== Exercise requirements ==
Entries must be copied exactly, with nothing left out.

== Material provided ==
===

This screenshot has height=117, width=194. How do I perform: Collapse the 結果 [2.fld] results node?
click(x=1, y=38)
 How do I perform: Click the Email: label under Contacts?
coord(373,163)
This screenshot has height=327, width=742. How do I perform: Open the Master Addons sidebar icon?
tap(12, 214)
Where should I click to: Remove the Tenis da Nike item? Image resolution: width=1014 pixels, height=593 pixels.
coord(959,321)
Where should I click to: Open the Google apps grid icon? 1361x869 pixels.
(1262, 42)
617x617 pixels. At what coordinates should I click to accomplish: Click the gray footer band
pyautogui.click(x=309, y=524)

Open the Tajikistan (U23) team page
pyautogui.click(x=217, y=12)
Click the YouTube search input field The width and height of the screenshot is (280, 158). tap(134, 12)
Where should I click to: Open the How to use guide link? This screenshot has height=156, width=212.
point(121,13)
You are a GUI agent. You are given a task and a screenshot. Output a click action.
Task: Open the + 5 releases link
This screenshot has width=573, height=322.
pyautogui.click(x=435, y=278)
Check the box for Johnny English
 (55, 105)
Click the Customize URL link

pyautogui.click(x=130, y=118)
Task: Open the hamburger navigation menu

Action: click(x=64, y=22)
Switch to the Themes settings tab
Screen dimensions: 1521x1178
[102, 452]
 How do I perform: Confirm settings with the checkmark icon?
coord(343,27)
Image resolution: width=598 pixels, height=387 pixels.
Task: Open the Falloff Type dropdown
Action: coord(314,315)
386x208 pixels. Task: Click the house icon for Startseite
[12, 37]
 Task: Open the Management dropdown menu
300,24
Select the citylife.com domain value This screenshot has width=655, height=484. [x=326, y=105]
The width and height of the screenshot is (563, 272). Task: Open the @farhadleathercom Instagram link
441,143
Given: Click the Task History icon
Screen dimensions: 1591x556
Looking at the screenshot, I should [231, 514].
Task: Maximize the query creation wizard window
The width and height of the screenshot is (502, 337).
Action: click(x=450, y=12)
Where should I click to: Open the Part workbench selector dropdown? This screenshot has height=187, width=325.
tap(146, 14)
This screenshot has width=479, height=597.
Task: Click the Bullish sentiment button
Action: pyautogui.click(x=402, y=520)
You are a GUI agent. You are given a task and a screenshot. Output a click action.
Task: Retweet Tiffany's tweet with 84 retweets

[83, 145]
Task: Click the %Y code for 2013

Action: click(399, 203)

===

== Answer space ==
This screenshot has height=117, width=194. How do I perform: Collapse the 結果 [2.fld] results node?
click(x=1, y=38)
 How do I perform: Click the Email: label under Contacts?
coord(373,163)
This screenshot has height=327, width=742. How do I perform: Open the Master Addons sidebar icon?
tap(12, 214)
Where should I click to: Remove the Tenis da Nike item? Image resolution: width=1014 pixels, height=593 pixels.
coord(959,321)
Where should I click to: Open the Google apps grid icon? 1361x869 pixels.
(1262, 42)
617x617 pixels. At what coordinates should I click to accomplish: Click the gray footer band
pyautogui.click(x=309, y=524)

Open the Tajikistan (U23) team page
pyautogui.click(x=217, y=12)
Click the YouTube search input field The width and height of the screenshot is (280, 158). tap(134, 12)
Where should I click to: Open the How to use guide link? This screenshot has height=156, width=212.
point(121,13)
You are a GUI agent. You are given a task and a screenshot. Output a click action.
Task: Open the + 5 releases link
This screenshot has width=573, height=322.
pyautogui.click(x=435, y=278)
Check the box for Johnny English
 (55, 105)
Click the Customize URL link

pyautogui.click(x=130, y=118)
Task: Open the hamburger navigation menu

Action: click(x=64, y=22)
Switch to the Themes settings tab
Screen dimensions: 1521x1178
[102, 452]
 How do I perform: Confirm settings with the checkmark icon?
coord(343,27)
Image resolution: width=598 pixels, height=387 pixels.
Task: Open the Falloff Type dropdown
Action: coord(314,315)
386x208 pixels. Task: Click the house icon for Startseite
[12, 37]
 Task: Open the Management dropdown menu
300,24
Select the citylife.com domain value This screenshot has width=655, height=484. [x=326, y=105]
The width and height of the screenshot is (563, 272). Task: Open the @farhadleathercom Instagram link
441,143
Given: Click the Task History icon
Screen dimensions: 1591x556
Looking at the screenshot, I should [231, 514].
Task: Maximize the query creation wizard window
The width and height of the screenshot is (502, 337).
Action: click(x=450, y=12)
Where should I click to: Open the Part workbench selector dropdown? This screenshot has height=187, width=325.
tap(146, 14)
This screenshot has width=479, height=597.
Task: Click the Bullish sentiment button
Action: pyautogui.click(x=402, y=520)
You are a GUI agent. You are given a task and a screenshot. Output a click action.
Task: Retweet Tiffany's tweet with 84 retweets

[83, 145]
Task: Click the %Y code for 2013

Action: click(399, 203)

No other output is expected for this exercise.